* [Extract]:
** Begin **
Bensman v. United States Fish & Wildlife Service

ORDER

Jim Bensman was awarded costs in his pro se Freedom of Information Act litigation, but he believes the amount too little. Bensman appeals, and we affirm.

Bensman, an environmental activist, sued under FOIA, 5 U.S.C. § 552, to compel the Fish and Wildlife Service and the Department of the Interior to produce withheld documents that Bensman sought in connection with his efforts to protect a species of bat. The district court held that Bensman was entitled to limited production, and ordered the agencies to turn over several nonexempt items to Bensman. The court later concluded that Bensman had substantially prevailed and was entitled to costs under § 552(a)(4)(E), and on December 18, 2001, after reviewing Bensman’s bill of costs, the district court awarded him $464.14.

The court, however, denied Bensman’s requests to be compensated for his time spent working on contempt and sanctions motions he filed in the FOIA litigation, and to be reimbursed $14.87 for a new shirt and $200 for computer and software expenses. On January 14, 2001, the court denied Bensman’s motion for reconsideration of this award. In his brief on appeal, Bensman takes issue with rulings made by the district court in the underlying FOIA litigation, but we have previously held that the appeal now before us is limited to a review of the orders of December 18 and January 14. As far as those orders, Bensman contends that the excluded amounts *647should have been included in the award of costs.
** End **
* [Source material]:
** Begin **
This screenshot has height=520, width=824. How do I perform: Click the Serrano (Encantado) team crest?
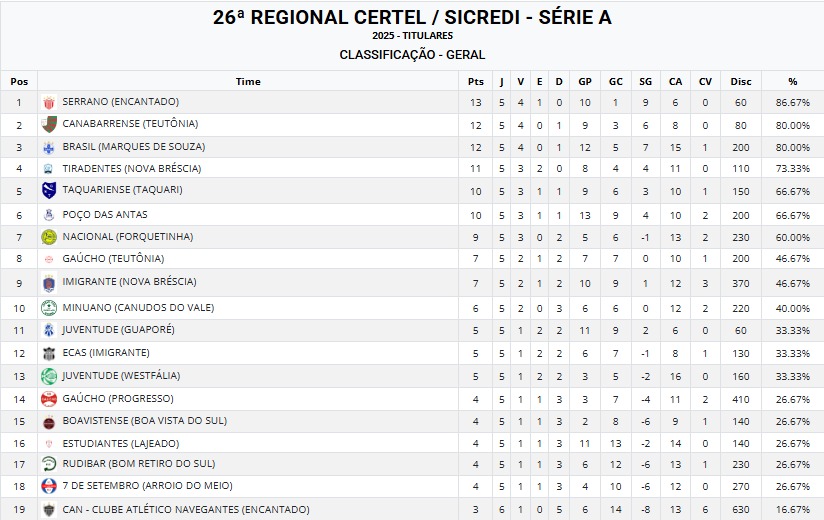tap(49, 102)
** End **
* [Tasks]:
1 - According to the court order, how much in costs did the district court award Bensman on December 18, 2001?
2 - Write out the court order word for word, from "Bensman v. United" up to and including "and we affirm.".

* [Expected responses]:
1 - $464.14

2 -
Bensman v. United States Fish & Wildlife Service

ORDER

Jim Bensman was awarded costs in his pro se Freedom of Information Act litigation, but he believes the amount too little. Bensman appeals, and we affirm.